■ **What is being asked**: Print the data that follows without changing a single word.

■ **Data**:
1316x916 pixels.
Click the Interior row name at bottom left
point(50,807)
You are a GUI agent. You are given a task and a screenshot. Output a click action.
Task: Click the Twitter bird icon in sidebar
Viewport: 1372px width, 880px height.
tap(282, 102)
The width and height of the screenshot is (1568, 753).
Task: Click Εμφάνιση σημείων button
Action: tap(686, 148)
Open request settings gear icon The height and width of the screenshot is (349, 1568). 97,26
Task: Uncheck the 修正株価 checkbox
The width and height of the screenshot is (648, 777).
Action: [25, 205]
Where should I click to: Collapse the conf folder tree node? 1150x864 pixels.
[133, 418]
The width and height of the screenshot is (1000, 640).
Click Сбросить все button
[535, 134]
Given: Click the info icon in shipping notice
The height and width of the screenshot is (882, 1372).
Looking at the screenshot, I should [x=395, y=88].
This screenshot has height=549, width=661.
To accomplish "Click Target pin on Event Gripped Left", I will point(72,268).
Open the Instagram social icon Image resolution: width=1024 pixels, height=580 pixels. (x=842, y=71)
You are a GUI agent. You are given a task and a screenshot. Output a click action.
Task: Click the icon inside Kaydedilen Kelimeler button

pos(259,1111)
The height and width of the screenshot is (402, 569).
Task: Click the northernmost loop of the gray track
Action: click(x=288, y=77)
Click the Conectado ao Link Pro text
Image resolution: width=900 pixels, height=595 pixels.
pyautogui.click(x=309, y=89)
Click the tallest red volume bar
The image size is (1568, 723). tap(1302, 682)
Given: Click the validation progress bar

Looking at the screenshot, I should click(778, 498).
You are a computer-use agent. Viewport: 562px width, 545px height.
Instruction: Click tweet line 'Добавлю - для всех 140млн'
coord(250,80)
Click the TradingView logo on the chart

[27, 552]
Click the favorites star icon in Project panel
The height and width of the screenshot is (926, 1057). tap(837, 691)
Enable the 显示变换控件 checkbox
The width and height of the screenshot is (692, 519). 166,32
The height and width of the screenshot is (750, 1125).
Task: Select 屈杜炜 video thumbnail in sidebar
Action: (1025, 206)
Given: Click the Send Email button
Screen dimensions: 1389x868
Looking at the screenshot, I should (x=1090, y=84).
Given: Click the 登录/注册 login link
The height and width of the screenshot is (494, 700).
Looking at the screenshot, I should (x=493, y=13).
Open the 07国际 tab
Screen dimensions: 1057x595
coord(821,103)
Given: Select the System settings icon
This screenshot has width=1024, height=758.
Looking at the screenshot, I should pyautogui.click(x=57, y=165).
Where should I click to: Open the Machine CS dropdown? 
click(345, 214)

■ **Response**:
1316x916 pixels.
Click the Interior row name at bottom left
point(50,807)
You are a GUI agent. You are given a task and a screenshot. Output a click action.
Task: Click the Twitter bird icon in sidebar
Viewport: 1372px width, 880px height.
tap(282, 102)
The width and height of the screenshot is (1568, 753).
Task: Click Εμφάνιση σημείων button
Action: tap(686, 148)
Open request settings gear icon The height and width of the screenshot is (349, 1568). 97,26
Task: Uncheck the 修正株価 checkbox
The width and height of the screenshot is (648, 777).
Action: [25, 205]
Where should I click to: Collapse the conf folder tree node? 1150x864 pixels.
[133, 418]
The width and height of the screenshot is (1000, 640).
Click Сбросить все button
[535, 134]
Given: Click the info icon in shipping notice
The height and width of the screenshot is (882, 1372).
Looking at the screenshot, I should [x=395, y=88].
This screenshot has height=549, width=661.
To accomplish "Click Target pin on Event Gripped Left", I will point(72,268).
Open the Instagram social icon Image resolution: width=1024 pixels, height=580 pixels. (x=842, y=71)
You are a GUI agent. You are given a task and a screenshot. Output a click action.
Task: Click the icon inside Kaydedilen Kelimeler button

pos(259,1111)
The height and width of the screenshot is (402, 569).
Task: Click the northernmost loop of the gray track
Action: click(x=288, y=77)
Click the Conectado ao Link Pro text
Image resolution: width=900 pixels, height=595 pixels.
pyautogui.click(x=309, y=89)
Click the tallest red volume bar
The image size is (1568, 723). tap(1302, 682)
Given: Click the validation progress bar

Looking at the screenshot, I should click(778, 498).
You are a computer-use agent. Viewport: 562px width, 545px height.
Instruction: Click tweet line 'Добавлю - для всех 140млн'
coord(250,80)
Click the TradingView logo on the chart

[27, 552]
Click the favorites star icon in Project panel
The height and width of the screenshot is (926, 1057). tap(837, 691)
Enable the 显示变换控件 checkbox
The width and height of the screenshot is (692, 519). 166,32
The height and width of the screenshot is (750, 1125).
Task: Select 屈杜炜 video thumbnail in sidebar
Action: (1025, 206)
Given: Click the Send Email button
Screen dimensions: 1389x868
Looking at the screenshot, I should (x=1090, y=84).
Given: Click the 登录/注册 login link
The height and width of the screenshot is (494, 700).
Looking at the screenshot, I should (x=493, y=13).
Open the 07国际 tab
Screen dimensions: 1057x595
coord(821,103)
Given: Select the System settings icon
This screenshot has width=1024, height=758.
Looking at the screenshot, I should pyautogui.click(x=57, y=165).
Where should I click to: Open the Machine CS dropdown? 
click(345, 214)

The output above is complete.